JOSEPH BOULIER: ENTRE FANTASIA, ARTE E DESASSOSSEGO
MACAU, OS BRUXOS E O CRIADOR DE MUNDOS
Tive a grata satisfação de conhecer Joseph Boulier no fim dos anos 80 e começo dos 90, quando eu presidia o bloco carnavalesco Os Bruxos e a Associação Macauense de Agremiações Carnavalescas. Ele fazia questão de ser chamado de Joseph, nome que, segundo ele, combinava com sua natureza inquieta e intuitiva. Era o nosso estilista, orientador e criador de mundos imaginários. Sob sua mão surgiam fantasias, adereços e os enfeites das carrocinhas que encantavam a avenida. Reuníamo-nos sempre com Tião Maia, Josias Herculano (in memoriam) e Francisco Inácio, o Tico. Era uma época em que Boulier transformava Os Bruxos num pequeno ministério da magia popular. Estavam também Renan Ribeiro, Zé Alfredo (in memoriam), Liduína Ribeiro (in memoriam), Sheila Bezerra, Levi Araújo e tantos outros que hoje habitam a memória afetiva e momesca de Macau.
UM ESTILISTA À FRENTE DO TEMPO
O jornalista macauense Antônio Degas recorda que Boulier chegou em Natal nos anos 70, trabalhando como figurinista das Casas Cardoso. Morou por longo período no Hotel Santanense, que se tornou seu refúgio criativo, lugar onde ideias surgiam como labaredas incessantes. “Estava muito à frente do seu tempo”, afirma Degas. Já o amigo Vicente Vitoriano lembra o artista como alguém de soluções rápidas e certeiras, capaz de resolver composições cromáticas com espontaneidade quase sobrenatural. Sua sensibilidade parecia operar em outro ritmo, guiada por um olhar de invenção permanente.

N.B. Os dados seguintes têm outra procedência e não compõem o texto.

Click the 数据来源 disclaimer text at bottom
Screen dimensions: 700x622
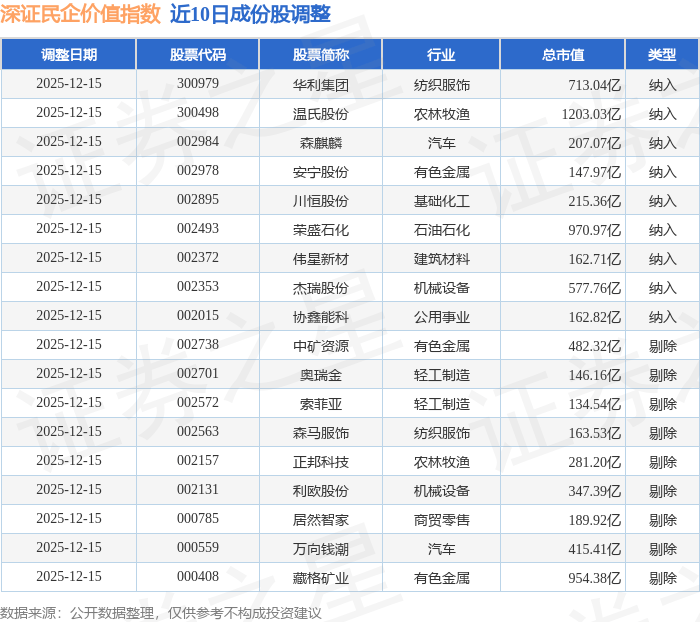click(x=161, y=611)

ENTRE CÂNONES, RUPTURAS E DISSONÂNCIAS
A leitura da Coleção de Arte, de Isaura Amélia, e os estudos do crítico Márcio Dantas ampliam os contornos desse artista que vivia em tensão com o mundo. José Boulier (Cavalcanti Sidou, 1951–2004), embora formado na Escola de Belas Artes de São Paulo, não se dedicou a questionar a representação nos moldes de Picasso, Modigliani ou Matisse. Seus retratos mais clássicos buscavam naturalismo singular, ainda que sem obedecer às proporções matemáticas tradicionais do olhar e das mãos. Essa decisão não revelava falha técnica, mas opção poética. Boulier buscava uma realidade própria, às vezes onírica, às vezes marcada por dissonâncias discretas. Seus personagens fantasiados, mesmo cercados por cenários festivos, carregavam melancolias contidas expressas em lágrimas solitárias que revelavam conflitos internos.

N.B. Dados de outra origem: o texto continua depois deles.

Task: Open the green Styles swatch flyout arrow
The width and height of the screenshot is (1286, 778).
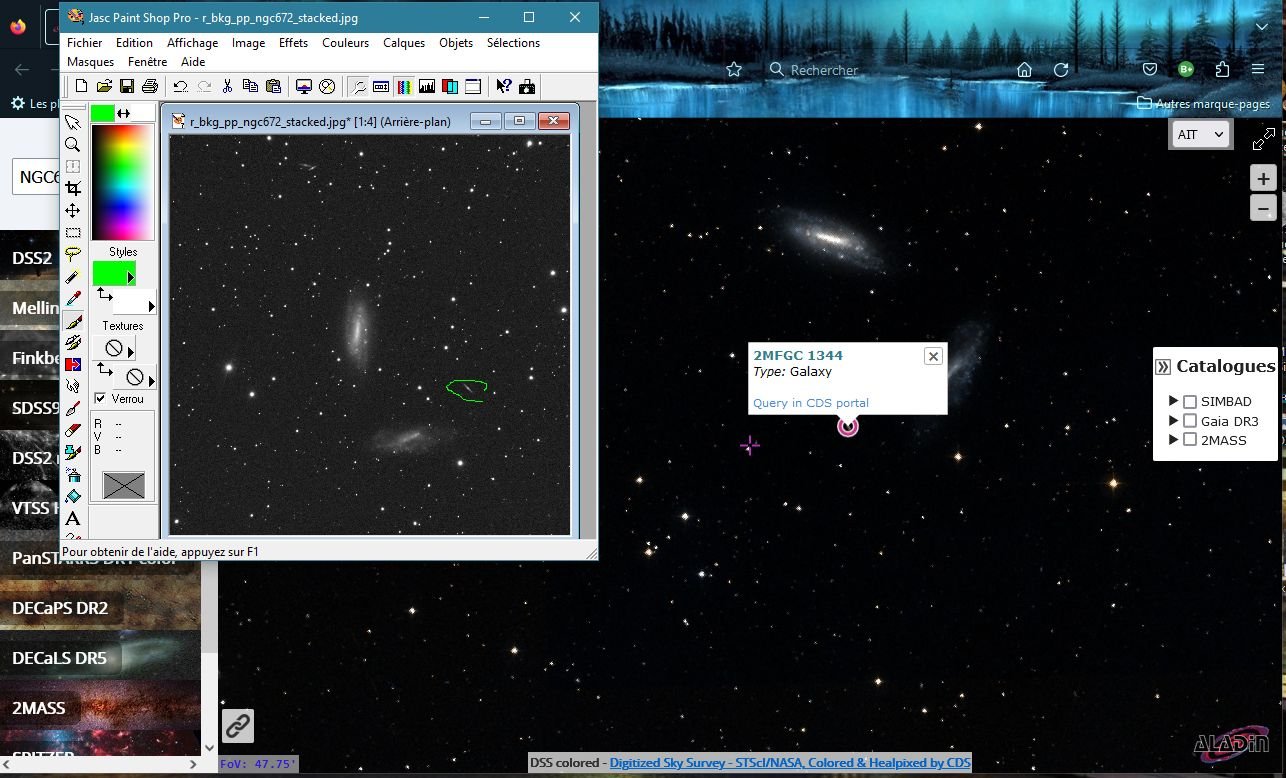Action: (x=130, y=277)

O DECORADOR DE FESTAS E O VIAJANTE INQUIETO
Além de pintor, Boulier foi decorador de festas, clubes e bailes. Tornou-se célebre em Mossoró pela decoração do baile da Norsal, quando transformou o salão com a temática do palhaço, preenchendo cada centímetro do espaço e afastando o horror ao vazio que parecia persegui-lo.
Também atuou como estilista em Teresina, Fortaleza e Recife, desenhando vestidos com rapidez, habilidade e certa teatralidade. Era um temperamento inquieto, quase saturnino. Mudava de residência com frequência, muitas vezes dentro da mesma cidade. Parecia perseguir algo inalcançável: talvez silêncio, talvez reencontro, talvez apenas o impulso dos que recusam a imobilidade.
PERFIS, CORES SIMBÓLICAS E MÁSCARAS
Uma marca constante de sua pintura era o uso de rostos de perfil, evocando a arte egípcia, porém sem seu caráter solene. Boulier parecia fascinado pelas máscaras humanas e pelas tensões entre autenticidade e dissimulação. Em uma de suas telas mais representativas, um rosto anguloso surge envolto por cores simbólicas: o amarelo do rosto confronta o marrom do pescoço, enquanto padrões vermelho-amarelos dialogam com o azul intenso que ocupa grande parte da composição.
O verde, mediador cromático, tenta harmonizar extremos que talvez nunca se encontrem.
ENTRE EROS, PSIQUÊ E O FIO DAS PARCAS
O olhar pintado por Boulier confessa impossibilidades e revela perguntas silenciosas. A arte, para ele, era fuga e enfrentamento. Em Mossoró, amigo de Marieta Lima, tornou-se figura incontornável. Suas visitas ao ateliê dela eram rituais de inquietude compartilhada. As horas, porém, cobraram seu preço. As Parcas, aliadas de Cronos, teceram com pressa o fio de sua vida. E Boulier, artista dos devaneios, consumiu-se como labareda viva, deixando às artes potiguares um rastro singular, irrepetível e profundamente humano.